Making it Stick! Mobile Apps to Pedagogically Support Retrieval Practices
Description
This project will advance efforts of the Innovative Technology Experiences for Students and Teachers (ITEST) program to better understand and promote practices that increase students' motivations and capacities to pursue careers in fields of science, technology, engineering, or mathematics (STEM) by employing mobile technology to help up to 530 teachers and more than 9,000 students use proven retrieval experiences to improve STEM learning. The project will design and implement pedagogical and technological retrieval experiences as well as test the hypothesis that these experiences will encourage students to learn, retain, and apply newly acquired scientific knowledge in novel settings. The project will accomplish this goal through the development and use of simple to complex mobile Apps ranging from basic retrieval strategies to interactive problem solving approaches involving interleaved and generative practices. Through an interdisciplinary approach this project will combine STEM content with technology and pedagogy to support more meaningful and in-depth learning. Culturally-oriented, low-threshold technologies along with cognitively effective retrieval practices will be used to increase students' computational thinking as well as their scientific processing and critical thinking skills associated with careers in the future STEM workforce.
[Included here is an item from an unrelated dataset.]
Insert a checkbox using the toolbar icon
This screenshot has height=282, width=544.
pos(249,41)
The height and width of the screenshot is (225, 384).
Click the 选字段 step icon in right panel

Deductive and inductive reasoning will underpin a mixed-methods research design involving pre-post surveys, rubric-scored annual competitions, classroom observations, reflective journal entries, video recall and face-to-face interviews, activity logs, and classroom artifacts. These measures will capture changes in student and teacher attitudes, beliefs, and classroom instructions brought on by the use of mobile technologies. Data analysis of information from these sources will provide a robust characterization of the validity of research findings inclusive of inter-rater reliability, internal consistency, and testing and retesting of the stability of the study design. Project outcomes will include computational models and patterns common to multiple STEM fields developed through mobile Apps in physics, chemistry, biology, Earth science, and mathematics at different educational levels. A database will be created to maintain and disseminate newly developed mobile Apps. Developed resources and research findings will be shared with Finger Lakes Learning Network of 80 regional school districts as well as STEM practitioners and policymakers elsewhere through conferences and the project's website.